**Stated problem:**
Copy the records below word for word, starting at the line containing "Task: Tap the ALEX governance token logo" and ending at the line containing "tap(600, 5)", with both of those lines included.

**Data lines:**
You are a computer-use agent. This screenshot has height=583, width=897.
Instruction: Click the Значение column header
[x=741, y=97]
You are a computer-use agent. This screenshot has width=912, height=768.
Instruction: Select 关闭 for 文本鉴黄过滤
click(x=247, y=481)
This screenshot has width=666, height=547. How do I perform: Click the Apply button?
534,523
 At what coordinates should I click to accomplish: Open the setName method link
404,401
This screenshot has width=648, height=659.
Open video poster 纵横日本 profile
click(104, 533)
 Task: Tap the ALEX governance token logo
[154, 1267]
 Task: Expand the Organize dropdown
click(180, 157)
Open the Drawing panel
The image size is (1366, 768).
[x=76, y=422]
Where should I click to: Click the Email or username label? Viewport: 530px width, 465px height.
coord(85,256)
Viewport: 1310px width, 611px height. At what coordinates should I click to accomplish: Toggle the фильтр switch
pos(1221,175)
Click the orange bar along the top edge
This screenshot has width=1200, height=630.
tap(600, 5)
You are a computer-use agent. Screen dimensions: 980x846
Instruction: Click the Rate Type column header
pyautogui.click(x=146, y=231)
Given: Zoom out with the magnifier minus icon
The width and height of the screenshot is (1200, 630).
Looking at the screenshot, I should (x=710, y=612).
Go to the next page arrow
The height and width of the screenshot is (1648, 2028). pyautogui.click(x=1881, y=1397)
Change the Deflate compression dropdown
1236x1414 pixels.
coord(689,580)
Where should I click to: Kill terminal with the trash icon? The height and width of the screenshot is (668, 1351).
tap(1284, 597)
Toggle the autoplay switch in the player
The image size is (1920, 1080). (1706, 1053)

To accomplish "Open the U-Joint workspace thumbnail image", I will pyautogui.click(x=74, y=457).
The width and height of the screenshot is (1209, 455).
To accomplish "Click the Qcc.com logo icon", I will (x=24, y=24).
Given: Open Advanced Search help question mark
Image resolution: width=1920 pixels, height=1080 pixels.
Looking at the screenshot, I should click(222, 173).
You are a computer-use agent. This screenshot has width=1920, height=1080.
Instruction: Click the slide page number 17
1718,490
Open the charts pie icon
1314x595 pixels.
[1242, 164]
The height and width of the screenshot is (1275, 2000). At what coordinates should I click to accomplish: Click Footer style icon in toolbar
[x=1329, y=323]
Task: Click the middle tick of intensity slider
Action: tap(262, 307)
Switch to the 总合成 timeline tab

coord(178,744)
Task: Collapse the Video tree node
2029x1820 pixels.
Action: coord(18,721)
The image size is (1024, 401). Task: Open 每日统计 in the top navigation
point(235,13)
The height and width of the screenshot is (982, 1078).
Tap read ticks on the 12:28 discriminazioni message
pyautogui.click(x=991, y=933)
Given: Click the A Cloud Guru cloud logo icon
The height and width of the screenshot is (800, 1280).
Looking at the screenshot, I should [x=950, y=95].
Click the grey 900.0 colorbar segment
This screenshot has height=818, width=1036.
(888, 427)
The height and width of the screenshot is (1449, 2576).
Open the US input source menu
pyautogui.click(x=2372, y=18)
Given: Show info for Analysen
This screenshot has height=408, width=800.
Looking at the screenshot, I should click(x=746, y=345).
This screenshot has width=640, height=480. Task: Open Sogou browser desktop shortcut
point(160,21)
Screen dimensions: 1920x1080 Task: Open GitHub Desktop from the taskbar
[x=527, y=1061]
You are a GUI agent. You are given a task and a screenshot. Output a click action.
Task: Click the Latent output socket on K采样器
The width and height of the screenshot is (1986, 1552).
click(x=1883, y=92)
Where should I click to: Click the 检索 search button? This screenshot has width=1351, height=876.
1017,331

**Expected output:**
 Task: Tap the ALEX governance token logo
[154, 1267]
 Task: Expand the Organize dropdown
click(180, 157)
Open the Drawing panel
The image size is (1366, 768).
[x=76, y=422]
Where should I click to: Click the Email or username label? Viewport: 530px width, 465px height.
coord(85,256)
Viewport: 1310px width, 611px height. At what coordinates should I click to accomplish: Toggle the фильтр switch
pos(1221,175)
Click the orange bar along the top edge
This screenshot has width=1200, height=630.
tap(600, 5)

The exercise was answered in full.